■ Work request:
Repeat word for word every line of the data below, from the first through the line containing "The width and height of the screenshot is (603, 163).", and stop there.

[Records from a data collection]
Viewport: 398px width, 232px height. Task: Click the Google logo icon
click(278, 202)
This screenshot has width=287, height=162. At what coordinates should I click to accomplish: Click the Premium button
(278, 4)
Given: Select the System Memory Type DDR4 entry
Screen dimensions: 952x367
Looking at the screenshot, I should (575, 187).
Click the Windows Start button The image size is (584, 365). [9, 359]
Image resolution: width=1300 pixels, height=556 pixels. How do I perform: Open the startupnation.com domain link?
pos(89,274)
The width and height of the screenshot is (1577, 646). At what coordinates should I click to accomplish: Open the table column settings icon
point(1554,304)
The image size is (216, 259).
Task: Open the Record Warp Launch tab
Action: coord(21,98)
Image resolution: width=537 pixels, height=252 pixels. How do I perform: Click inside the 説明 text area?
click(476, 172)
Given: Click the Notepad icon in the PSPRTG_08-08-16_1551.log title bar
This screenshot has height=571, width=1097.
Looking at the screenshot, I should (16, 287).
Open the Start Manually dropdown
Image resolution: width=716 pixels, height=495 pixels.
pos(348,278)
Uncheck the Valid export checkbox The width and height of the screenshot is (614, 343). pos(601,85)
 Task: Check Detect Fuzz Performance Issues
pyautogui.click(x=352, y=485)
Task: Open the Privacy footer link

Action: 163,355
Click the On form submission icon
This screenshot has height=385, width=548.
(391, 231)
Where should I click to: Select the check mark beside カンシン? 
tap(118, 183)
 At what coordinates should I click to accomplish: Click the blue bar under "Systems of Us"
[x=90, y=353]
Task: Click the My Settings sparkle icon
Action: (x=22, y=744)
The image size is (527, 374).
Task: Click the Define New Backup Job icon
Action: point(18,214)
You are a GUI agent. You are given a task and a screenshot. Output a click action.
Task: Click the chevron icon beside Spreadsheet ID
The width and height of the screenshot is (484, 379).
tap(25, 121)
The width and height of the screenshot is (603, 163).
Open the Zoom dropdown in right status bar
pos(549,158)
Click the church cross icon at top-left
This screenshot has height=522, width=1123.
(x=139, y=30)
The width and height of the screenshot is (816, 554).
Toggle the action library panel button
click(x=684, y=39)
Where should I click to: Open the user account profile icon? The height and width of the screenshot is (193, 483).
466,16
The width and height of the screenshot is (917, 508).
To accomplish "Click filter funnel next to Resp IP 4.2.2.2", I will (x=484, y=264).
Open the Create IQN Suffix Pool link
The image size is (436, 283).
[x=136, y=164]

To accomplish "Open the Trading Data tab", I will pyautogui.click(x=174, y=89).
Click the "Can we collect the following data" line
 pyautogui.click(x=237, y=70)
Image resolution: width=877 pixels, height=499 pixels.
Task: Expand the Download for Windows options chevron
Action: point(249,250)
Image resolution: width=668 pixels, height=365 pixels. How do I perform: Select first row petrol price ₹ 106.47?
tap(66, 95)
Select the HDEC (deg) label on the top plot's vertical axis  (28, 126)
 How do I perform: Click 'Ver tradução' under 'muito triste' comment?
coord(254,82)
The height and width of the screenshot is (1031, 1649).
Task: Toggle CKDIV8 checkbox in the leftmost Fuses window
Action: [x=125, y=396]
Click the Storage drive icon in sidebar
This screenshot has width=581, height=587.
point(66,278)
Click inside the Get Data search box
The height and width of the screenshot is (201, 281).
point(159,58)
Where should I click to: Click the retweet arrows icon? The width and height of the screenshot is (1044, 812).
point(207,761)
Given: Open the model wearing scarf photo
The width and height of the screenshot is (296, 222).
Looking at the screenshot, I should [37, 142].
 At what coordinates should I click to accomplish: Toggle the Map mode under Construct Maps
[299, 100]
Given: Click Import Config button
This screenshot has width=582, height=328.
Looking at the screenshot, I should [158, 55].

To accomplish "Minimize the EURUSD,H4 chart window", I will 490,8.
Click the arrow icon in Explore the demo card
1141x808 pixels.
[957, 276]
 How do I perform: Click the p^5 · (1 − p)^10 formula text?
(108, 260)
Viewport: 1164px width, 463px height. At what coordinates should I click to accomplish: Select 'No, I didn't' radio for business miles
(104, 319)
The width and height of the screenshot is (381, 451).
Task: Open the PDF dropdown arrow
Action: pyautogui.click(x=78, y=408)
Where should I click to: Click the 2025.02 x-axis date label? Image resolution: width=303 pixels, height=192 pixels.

■ Written response:
Viewport: 398px width, 232px height. Task: Click the Google logo icon
click(278, 202)
This screenshot has width=287, height=162. At what coordinates should I click to accomplish: Click the Premium button
(278, 4)
Given: Select the System Memory Type DDR4 entry
Screen dimensions: 952x367
Looking at the screenshot, I should (575, 187).
Click the Windows Start button The image size is (584, 365). [9, 359]
Image resolution: width=1300 pixels, height=556 pixels. How do I perform: Open the startupnation.com domain link?
pos(89,274)
The width and height of the screenshot is (1577, 646). At what coordinates should I click to accomplish: Open the table column settings icon
point(1554,304)
The image size is (216, 259).
Task: Open the Record Warp Launch tab
Action: coord(21,98)
Image resolution: width=537 pixels, height=252 pixels. How do I perform: Click inside the 説明 text area?
click(476, 172)
Given: Click the Notepad icon in the PSPRTG_08-08-16_1551.log title bar
This screenshot has height=571, width=1097.
Looking at the screenshot, I should (16, 287).
Open the Start Manually dropdown
Image resolution: width=716 pixels, height=495 pixels.
pos(348,278)
Uncheck the Valid export checkbox The width and height of the screenshot is (614, 343). pos(601,85)
 Task: Check Detect Fuzz Performance Issues
pyautogui.click(x=352, y=485)
Task: Open the Privacy footer link

Action: 163,355
Click the On form submission icon
This screenshot has height=385, width=548.
(391, 231)
Where should I click to: Select the check mark beside カンシン? 
tap(118, 183)
 At what coordinates should I click to accomplish: Click the blue bar under "Systems of Us"
[x=90, y=353]
Task: Click the My Settings sparkle icon
Action: (x=22, y=744)
The image size is (527, 374).
Task: Click the Define New Backup Job icon
Action: point(18,214)
You are a GUI agent. You are given a task and a screenshot. Output a click action.
Task: Click the chevron icon beside Spreadsheet ID
The width and height of the screenshot is (484, 379).
tap(25, 121)
The width and height of the screenshot is (603, 163).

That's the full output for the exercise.